GIVEN INSTRUCTION: Reproduce the lines of the records verbatim, starting at the first line and ending at the line that contains "Action: 333,665", with both of those lines included.

Word and item position data:
— begin —
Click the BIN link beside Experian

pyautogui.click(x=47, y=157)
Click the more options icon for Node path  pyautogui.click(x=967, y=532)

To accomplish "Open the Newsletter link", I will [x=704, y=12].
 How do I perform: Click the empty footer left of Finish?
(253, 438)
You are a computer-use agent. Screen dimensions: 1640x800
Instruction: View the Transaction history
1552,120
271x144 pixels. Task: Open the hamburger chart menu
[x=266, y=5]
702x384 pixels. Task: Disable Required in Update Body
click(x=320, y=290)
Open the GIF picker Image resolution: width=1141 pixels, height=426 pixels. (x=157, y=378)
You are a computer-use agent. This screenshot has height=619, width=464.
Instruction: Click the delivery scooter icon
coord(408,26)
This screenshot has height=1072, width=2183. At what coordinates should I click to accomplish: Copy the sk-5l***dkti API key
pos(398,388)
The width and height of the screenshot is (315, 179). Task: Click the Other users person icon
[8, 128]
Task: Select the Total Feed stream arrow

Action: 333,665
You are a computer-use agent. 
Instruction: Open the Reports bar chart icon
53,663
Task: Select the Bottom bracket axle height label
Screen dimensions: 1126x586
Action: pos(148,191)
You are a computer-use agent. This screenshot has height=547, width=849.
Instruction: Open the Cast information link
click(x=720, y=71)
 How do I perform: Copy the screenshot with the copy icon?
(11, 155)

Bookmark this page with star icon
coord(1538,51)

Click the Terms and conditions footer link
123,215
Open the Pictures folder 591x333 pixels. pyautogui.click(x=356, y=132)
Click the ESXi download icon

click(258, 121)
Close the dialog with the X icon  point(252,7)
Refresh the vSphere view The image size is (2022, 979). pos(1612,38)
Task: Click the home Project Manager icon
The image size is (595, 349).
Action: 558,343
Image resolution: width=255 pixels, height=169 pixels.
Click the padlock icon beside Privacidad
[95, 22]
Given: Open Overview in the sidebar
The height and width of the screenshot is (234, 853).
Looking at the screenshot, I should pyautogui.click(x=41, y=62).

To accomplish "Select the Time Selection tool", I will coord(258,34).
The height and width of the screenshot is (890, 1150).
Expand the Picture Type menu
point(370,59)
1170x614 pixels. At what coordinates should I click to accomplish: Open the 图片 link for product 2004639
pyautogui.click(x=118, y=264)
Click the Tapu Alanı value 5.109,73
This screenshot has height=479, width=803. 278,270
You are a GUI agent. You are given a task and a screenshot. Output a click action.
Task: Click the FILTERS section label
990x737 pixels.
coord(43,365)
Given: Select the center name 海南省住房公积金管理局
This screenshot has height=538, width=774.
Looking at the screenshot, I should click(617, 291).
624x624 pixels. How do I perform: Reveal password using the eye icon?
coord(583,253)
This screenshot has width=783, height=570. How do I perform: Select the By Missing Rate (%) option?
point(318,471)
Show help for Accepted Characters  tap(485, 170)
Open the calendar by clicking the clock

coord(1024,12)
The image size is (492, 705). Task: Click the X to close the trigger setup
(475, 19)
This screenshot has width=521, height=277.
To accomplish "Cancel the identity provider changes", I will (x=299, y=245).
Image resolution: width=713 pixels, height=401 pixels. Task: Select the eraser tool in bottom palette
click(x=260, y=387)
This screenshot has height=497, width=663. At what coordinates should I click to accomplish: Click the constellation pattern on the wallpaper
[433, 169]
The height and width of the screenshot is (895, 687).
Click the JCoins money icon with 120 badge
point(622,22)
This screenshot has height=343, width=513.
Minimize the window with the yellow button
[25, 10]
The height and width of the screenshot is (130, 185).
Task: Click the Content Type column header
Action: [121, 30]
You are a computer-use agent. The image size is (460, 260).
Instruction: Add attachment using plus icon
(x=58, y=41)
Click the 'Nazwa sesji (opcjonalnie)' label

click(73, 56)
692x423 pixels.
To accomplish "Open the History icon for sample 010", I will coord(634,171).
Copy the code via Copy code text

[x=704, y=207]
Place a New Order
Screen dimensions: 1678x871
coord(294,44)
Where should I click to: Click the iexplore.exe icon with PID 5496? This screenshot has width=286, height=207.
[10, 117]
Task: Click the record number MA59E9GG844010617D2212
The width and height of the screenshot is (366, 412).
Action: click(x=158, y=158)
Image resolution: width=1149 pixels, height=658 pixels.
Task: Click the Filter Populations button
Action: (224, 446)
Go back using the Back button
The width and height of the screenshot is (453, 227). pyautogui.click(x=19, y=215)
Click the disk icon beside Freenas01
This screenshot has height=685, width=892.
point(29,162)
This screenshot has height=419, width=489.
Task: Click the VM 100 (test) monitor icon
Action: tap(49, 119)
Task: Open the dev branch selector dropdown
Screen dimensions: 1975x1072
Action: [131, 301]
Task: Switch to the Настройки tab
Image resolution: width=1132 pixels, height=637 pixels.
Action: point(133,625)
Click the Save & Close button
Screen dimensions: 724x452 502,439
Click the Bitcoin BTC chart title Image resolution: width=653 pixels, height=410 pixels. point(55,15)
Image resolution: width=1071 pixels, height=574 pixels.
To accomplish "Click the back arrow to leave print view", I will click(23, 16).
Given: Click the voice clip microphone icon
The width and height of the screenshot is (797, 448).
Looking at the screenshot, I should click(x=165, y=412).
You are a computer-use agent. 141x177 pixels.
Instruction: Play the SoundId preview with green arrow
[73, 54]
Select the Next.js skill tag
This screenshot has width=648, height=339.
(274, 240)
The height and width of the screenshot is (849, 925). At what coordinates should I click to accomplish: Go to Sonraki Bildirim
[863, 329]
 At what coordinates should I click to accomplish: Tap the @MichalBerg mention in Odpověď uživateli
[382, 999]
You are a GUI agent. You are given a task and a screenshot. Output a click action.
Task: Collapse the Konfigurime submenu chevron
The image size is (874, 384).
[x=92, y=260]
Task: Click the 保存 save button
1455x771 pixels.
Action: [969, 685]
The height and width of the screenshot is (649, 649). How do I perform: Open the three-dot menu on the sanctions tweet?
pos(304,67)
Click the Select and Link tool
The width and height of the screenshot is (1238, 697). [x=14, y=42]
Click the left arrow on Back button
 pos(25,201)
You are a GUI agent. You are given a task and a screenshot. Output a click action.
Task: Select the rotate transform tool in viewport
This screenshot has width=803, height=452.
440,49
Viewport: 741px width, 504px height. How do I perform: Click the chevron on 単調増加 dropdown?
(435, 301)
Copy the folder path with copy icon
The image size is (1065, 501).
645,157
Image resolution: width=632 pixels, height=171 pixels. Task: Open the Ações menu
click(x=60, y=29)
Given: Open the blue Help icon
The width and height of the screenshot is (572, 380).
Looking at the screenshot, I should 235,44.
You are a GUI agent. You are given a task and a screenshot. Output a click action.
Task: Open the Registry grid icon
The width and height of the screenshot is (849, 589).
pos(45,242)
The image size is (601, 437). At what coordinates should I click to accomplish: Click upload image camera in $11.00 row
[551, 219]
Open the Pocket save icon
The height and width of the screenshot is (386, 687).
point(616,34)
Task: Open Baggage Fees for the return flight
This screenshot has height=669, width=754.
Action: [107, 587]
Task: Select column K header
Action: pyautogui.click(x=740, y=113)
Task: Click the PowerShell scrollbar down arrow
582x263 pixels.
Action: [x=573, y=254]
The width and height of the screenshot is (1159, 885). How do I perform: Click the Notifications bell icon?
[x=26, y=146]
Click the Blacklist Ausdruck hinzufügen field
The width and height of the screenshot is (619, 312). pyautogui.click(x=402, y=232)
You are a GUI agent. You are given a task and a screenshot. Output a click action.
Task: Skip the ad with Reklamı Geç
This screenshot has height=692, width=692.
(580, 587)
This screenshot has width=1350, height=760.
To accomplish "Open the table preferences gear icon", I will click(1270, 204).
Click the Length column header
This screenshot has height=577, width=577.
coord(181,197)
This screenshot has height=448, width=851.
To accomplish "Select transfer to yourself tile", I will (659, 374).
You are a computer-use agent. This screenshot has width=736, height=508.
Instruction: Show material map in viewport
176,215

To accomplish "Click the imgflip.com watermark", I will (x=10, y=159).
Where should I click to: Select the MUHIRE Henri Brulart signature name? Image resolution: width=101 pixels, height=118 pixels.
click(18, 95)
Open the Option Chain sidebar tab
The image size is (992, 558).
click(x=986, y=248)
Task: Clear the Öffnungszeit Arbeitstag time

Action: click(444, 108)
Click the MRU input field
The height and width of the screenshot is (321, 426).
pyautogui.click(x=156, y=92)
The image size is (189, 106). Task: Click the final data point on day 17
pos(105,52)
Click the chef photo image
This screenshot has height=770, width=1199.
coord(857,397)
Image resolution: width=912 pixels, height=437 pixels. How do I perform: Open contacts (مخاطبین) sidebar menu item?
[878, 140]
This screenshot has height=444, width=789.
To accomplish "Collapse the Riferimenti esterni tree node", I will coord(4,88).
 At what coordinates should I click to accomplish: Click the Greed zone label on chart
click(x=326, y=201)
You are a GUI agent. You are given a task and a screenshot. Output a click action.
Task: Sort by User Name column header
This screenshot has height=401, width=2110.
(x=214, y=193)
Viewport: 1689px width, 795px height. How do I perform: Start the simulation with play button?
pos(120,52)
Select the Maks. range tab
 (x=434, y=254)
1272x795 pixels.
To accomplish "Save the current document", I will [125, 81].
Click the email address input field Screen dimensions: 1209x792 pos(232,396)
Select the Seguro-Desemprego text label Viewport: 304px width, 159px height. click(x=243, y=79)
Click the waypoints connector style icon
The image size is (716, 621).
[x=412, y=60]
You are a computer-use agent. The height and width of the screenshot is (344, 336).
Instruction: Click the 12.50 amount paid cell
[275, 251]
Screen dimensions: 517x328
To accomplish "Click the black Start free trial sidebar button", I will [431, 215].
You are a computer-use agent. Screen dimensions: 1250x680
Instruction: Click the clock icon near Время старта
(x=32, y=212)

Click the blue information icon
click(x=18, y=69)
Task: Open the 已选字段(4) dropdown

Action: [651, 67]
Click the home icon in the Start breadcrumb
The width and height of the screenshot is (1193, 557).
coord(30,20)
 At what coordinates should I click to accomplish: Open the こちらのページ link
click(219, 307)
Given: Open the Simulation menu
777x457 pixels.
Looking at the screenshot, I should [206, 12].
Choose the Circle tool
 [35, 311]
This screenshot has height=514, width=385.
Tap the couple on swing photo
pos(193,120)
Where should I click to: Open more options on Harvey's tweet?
— end —
FINISHED EXERCISE:
Click the BIN link beside Experian

pyautogui.click(x=47, y=157)
Click the more options icon for Node path  pyautogui.click(x=967, y=532)

To accomplish "Open the Newsletter link", I will [x=704, y=12].
 How do I perform: Click the empty footer left of Finish?
(253, 438)
You are a computer-use agent. Screen dimensions: 1640x800
Instruction: View the Transaction history
1552,120
271x144 pixels. Task: Open the hamburger chart menu
[x=266, y=5]
702x384 pixels. Task: Disable Required in Update Body
click(x=320, y=290)
Open the GIF picker Image resolution: width=1141 pixels, height=426 pixels. (x=157, y=378)
You are a computer-use agent. This screenshot has height=619, width=464.
Instruction: Click the delivery scooter icon
coord(408,26)
This screenshot has height=1072, width=2183. At what coordinates should I click to accomplish: Copy the sk-5l***dkti API key
pos(398,388)
The width and height of the screenshot is (315, 179). Task: Click the Other users person icon
[8, 128]
Task: Select the Total Feed stream arrow

Action: 333,665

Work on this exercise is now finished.